I am trying to convert a pandas dataframe into a nested json and am stuck. The Dataframe is containing Data in the following format:
description 69 70 project_id 60
1 Lorem Ipsum... 14 5679 CA
2 Lorem Ipsum... hom 15 2904 CA
3 Lorem Ipsum... im 14 5679 CA
What I want is a JSON that looks like this:
[ {
"issue": {
"project_id": 5679,
"description": "Lorem ipsum dolor sit amet, consetetur sadipscing elitr, sed diam nonumy eirmod tempor invidunt ut labore et dolore magna aliquyam erat, sed diam voluptua. At vero eos et accusam et justo duo dolores et ea rebum.",
"custom_fields": [
{
"id": 69,
"value": null
},
{
"id": 60,
"value": "CA"
},
{
"id": 70,
"value": "14"
}
]
}
},
{
"issue": {
"project_id": 2904,
"description": "Stet clita kasd gubergren, no sea takimata sanctus est Lorem ipsum dolor sit amet ",
"custom_fields": [
{
"id": 69,
"value": "hom"
},
{
"id": 60,
"value": "CA"
},
{
"id": 70,
"value": "15"
}
]
}
},
This is what I have so far, but it doesn´t result in the needed format, what I don´t get for example are the headers of the JSON ("issue"...) and the nesting ("id": ..., "value": ...)

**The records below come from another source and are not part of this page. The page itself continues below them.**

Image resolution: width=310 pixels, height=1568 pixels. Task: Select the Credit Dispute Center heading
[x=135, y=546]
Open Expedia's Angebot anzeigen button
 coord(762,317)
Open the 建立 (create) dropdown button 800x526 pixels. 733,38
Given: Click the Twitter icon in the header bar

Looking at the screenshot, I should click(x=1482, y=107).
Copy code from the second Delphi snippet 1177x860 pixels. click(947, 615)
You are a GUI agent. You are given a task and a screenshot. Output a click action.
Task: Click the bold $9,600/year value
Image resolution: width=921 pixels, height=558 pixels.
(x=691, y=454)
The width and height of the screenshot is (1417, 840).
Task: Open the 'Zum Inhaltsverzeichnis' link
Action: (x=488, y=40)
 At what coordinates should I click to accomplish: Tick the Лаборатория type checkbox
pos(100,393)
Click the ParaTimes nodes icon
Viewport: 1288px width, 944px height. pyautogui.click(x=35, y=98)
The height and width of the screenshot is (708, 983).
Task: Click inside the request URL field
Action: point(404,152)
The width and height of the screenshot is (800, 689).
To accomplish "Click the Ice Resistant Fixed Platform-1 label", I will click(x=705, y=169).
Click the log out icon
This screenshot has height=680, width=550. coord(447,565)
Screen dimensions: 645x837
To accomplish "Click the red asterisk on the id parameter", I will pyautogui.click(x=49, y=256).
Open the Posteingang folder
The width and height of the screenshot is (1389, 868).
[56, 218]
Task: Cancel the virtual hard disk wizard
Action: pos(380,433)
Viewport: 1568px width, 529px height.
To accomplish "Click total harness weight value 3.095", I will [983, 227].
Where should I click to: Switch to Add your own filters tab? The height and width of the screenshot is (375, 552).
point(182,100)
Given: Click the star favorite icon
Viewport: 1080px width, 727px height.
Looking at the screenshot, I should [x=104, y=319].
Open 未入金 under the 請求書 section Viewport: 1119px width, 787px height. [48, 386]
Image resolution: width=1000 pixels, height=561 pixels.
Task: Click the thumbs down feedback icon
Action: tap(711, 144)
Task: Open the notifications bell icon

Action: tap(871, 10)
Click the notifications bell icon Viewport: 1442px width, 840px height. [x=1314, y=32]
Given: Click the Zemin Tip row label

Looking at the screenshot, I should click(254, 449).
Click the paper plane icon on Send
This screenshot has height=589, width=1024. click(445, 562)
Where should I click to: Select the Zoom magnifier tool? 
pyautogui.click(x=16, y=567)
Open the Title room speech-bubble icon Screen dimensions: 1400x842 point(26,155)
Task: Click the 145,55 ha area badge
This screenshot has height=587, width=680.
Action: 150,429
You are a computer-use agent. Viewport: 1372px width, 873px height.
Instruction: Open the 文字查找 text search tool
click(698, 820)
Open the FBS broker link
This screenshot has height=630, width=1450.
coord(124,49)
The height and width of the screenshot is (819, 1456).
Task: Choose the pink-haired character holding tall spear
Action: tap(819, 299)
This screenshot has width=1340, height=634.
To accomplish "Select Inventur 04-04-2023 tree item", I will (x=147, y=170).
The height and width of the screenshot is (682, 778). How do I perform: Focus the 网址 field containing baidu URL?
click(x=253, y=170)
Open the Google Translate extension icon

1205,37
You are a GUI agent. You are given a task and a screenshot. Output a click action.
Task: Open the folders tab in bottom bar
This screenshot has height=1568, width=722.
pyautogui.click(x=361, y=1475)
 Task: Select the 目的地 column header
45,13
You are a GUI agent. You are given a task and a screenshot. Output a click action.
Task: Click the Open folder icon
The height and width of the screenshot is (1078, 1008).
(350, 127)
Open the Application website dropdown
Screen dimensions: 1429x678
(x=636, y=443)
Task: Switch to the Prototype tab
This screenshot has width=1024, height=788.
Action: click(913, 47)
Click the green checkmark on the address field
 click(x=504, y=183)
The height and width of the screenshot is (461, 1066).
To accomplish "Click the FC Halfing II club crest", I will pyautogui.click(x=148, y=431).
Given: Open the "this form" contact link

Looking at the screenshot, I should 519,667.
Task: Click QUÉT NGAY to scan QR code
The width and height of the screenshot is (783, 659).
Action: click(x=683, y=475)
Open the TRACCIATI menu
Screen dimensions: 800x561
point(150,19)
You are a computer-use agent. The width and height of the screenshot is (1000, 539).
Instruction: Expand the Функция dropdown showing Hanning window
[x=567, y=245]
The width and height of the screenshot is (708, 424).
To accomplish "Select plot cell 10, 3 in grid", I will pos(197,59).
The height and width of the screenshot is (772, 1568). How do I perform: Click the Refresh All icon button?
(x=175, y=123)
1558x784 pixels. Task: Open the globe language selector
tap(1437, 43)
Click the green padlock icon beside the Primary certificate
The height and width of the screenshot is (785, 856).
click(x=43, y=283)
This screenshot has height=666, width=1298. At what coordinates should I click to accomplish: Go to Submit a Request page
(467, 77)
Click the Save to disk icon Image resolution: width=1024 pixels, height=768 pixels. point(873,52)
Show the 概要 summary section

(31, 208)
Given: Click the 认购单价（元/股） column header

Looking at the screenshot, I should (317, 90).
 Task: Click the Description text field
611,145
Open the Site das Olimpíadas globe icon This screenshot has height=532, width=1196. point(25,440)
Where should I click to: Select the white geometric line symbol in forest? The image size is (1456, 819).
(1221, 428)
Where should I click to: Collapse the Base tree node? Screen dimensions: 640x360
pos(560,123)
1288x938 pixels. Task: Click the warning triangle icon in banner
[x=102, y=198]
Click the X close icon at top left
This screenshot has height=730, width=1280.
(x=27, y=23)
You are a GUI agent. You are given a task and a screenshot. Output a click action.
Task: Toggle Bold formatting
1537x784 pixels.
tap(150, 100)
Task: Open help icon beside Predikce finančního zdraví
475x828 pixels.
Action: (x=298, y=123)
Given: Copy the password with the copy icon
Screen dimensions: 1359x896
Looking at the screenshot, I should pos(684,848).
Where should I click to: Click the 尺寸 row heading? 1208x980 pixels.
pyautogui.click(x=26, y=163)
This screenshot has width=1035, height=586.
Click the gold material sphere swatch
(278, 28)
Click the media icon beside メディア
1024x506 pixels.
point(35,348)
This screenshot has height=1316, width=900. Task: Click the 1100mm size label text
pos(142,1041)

j = (df_test.groupby(['description','project_id'])
.apply(lambda x: x[['69', '70', '84', '60']].to_dict('records'))
.reset_index()
.rename(columns={0:'custom_fields'})
.to_json(orient='records'))
Any ideas on what I have to adjust? Thanks in advance on any help and tips
CodePudding user response:
Instead of putting it to one chained function call I would propose to simply loop over the data frame and process the information as needed:
import pandas as pd
import json
# create example data
df = pd.DataFrame({"description" : ['Lorem Ipsum', 'Lorem Ipsum', 'Lorem Ipsum'],
69: [None, "hom", "im"],
70: [14, 15, 14],
"project_id" : [5679, 2904, 5679],
60: ["CA", "CA", "CA"]
})
# convert data to desired format
res = []
custom_field_keys = [69, 60, 70]
for idx, row in df.iterrows():
entry = { key: value for key, value in row.items() if key not in custom_field_keys }
entry["custom_fields"] = [
{"id": key, "value": value} for key, value in row.items() if key in custom_field_keys
]
res.append({"issue": entry})
print(json.dumps(res, indent=2))
this yields:
[
{
"issue": {
"description": "Lorem Ipsum",
"project_id": 5679,
"custom_fields": [
{
"id": 69,
"value": null
},
{
"id": 70,
"value": 14
},
{
"id": 60,
"value": "CA"
}
]
}
},
{
"issue": {
"description": "Lorem Ipsum",
"project_id": 2904,
"custom_fields": [
{
"id": 69,
"value": "hom"
},
{
"id": 70,
"value": 15
},
{
"id": 60,
"value": "CA"
}
]
}
},
{
"issue": {
"description": "Lorem Ipsum",
"project_id": 5679,
"custom_fields": [
{
"id": 69,
"value": "im"
},
{
"id": 70,
"value": 14
},
{
"id": 60,
"value": "CA"
}
]
}
}
]